More heat than light in climate change debate

Copenhagen climate summit; Copenhagen climate summit: Behind the scenes at the sceptics' conference
The 2 day sceptic schedule boasts serious scientists from the universities of Adelaide, Stockholm and Western Australia Photo: GETTY
Hey ho!. The great slanging match which passes for the climate change debate has just got even louder, and nastier.
Ian Wolter, a third year fine art student at Anglia Ruskin University has won its annual ‘sustainable art’ prize with a tasteless plywood tombstone, bathed in a stream of oil, with the names of six climate sceptics etched beneath the words ‘Lest We Forget Those who Denied’. It has run into a storm of protest (and abuse) and one of those named – Viscount Monckton of Brenchley has complained to the police, calling it – somewhat hyperbolically - a “death threat”.
Ian Wolter's stone
And now the row has been eclipsed by one over the ‘cli-fi’ (climate fiction) author David Thorpe, telling the Hay Festival that he liked “writing for children because their minds are still forming” adding; “You can try to be seriously subversive and try to infect their minds with these viral ideas that they can explore on their on to make it exciting”.
An unwise choice of words, say his friends (those that aren’t busy trying to imply that he never said it, despite it being reported in the Telegraph). It seems more sinister than that to me, but no worse that some of the abuse he has been getting in return, including being accused of “child molestation”.

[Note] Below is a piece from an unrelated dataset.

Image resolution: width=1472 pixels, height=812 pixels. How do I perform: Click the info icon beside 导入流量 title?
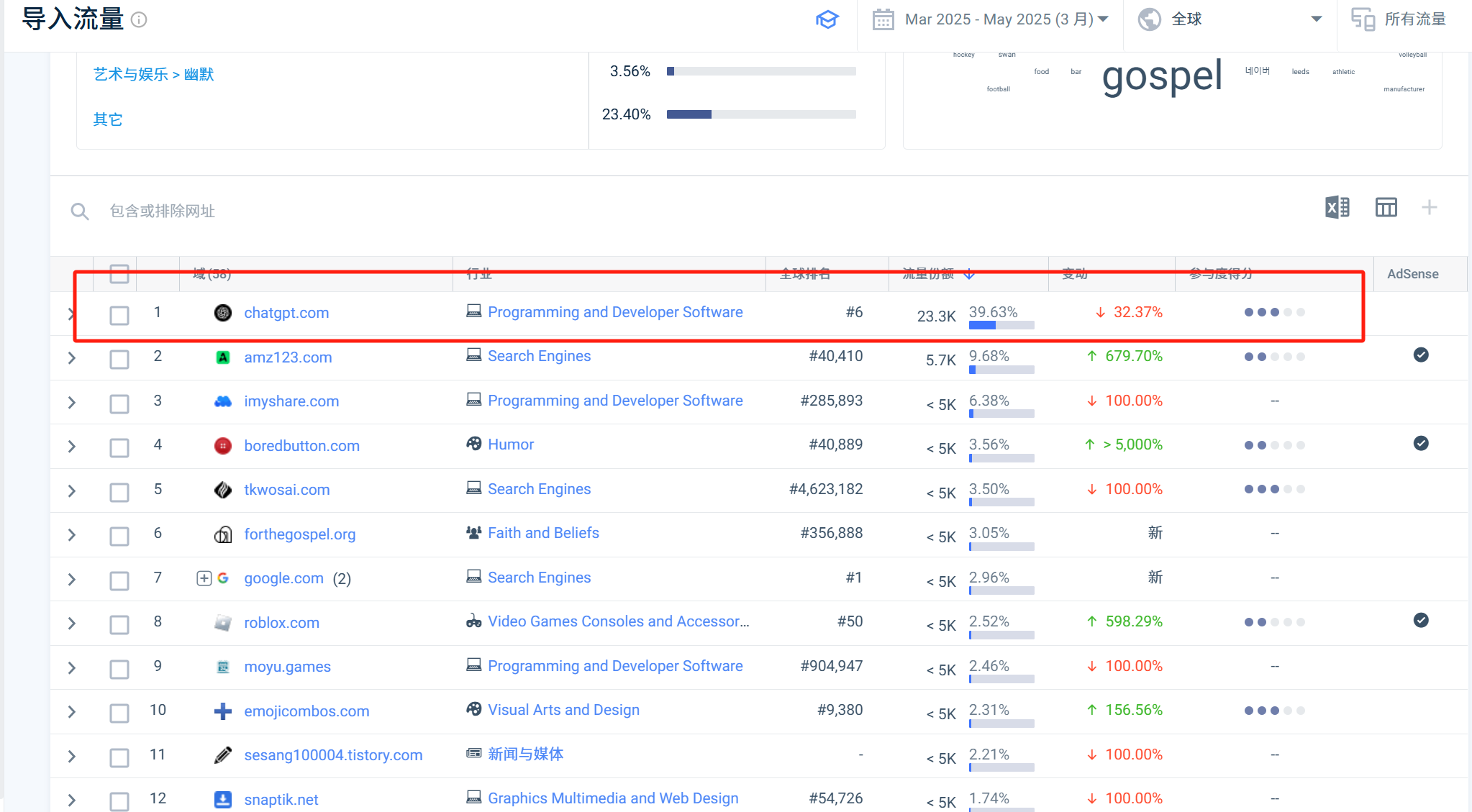[140, 20]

But then this increasingly par for the course. I once chaired a meeting where a particularly unpleasant environmentalist spat in the face of a distinguished and courageous – but moderate – advocate for action on climate change who disagreed with him. And only last year, pressure groups pressed for the sceptical Environment Secretary, Owen Paterson, to be fired when he was off sick following an alarming eye operation.
And sceptics are equally good at dishing it out. Vociferously objecting to being called “deniers”, on the slightly tenous grounds that this equates them with Holocaust deniers, some don’t hesitate - sometimes in virtually the next breath – to compare their opponents to “Nazis” or “Hitler youth” .

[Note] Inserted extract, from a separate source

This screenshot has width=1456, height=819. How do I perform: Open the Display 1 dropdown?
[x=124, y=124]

For what its worth I have received more explicit “death threats” than Mr Wolter’s obnoxious sculpture being told, among other things, that I was “not long for this world”. But then so have other writers both among those who both accept and those who are sceptical of man-made climate change.

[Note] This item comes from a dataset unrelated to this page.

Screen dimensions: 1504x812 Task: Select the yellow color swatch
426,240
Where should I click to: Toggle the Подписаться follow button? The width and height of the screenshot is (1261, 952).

The ridiculous thing is that the practical distance between the two positions is remarkably slight. Almost all climate change sceptics will agree that the world has warmed over the last century, that it is almost certain to go on doing so, and that emissions of greenhouse gases by humanity are at least partially responsible. (They could hardly do otherwise, given the laws of physics).The differences are over how great the warming is likely to be, and what should be done to counter it.
That should provide grounds for serious, constructive debate. Instead we have this abusive argument – though, curiously, it is a largely an Anglo Saxon phenomenon, confined almost entirely to England, Australia, Canada and the United States. The reason is that it has become more a matter of values - sometimes assuming almost religious intensity on either side - than-of science.
Too many greens believe that global warming ought to be a serious threat because it casts doubt on unregulated capitalism, therefore it must be one. Too many sceptics believe, for the same reason, that it must not be a danger, therefore it can’t be one.
None of this, of course, makes any difference to the science which goes on accumulating evidence that global warming is both real, and a serious threat. Nor does it affect the economics, which show technological innovation in a global market provides much the best way of addressing it, while simultaneously achieving bringing growth. There’s huge scope for discussing these two realities and working out how to meet them, if only we could all get away from the unproductive, unpleasant slanging match.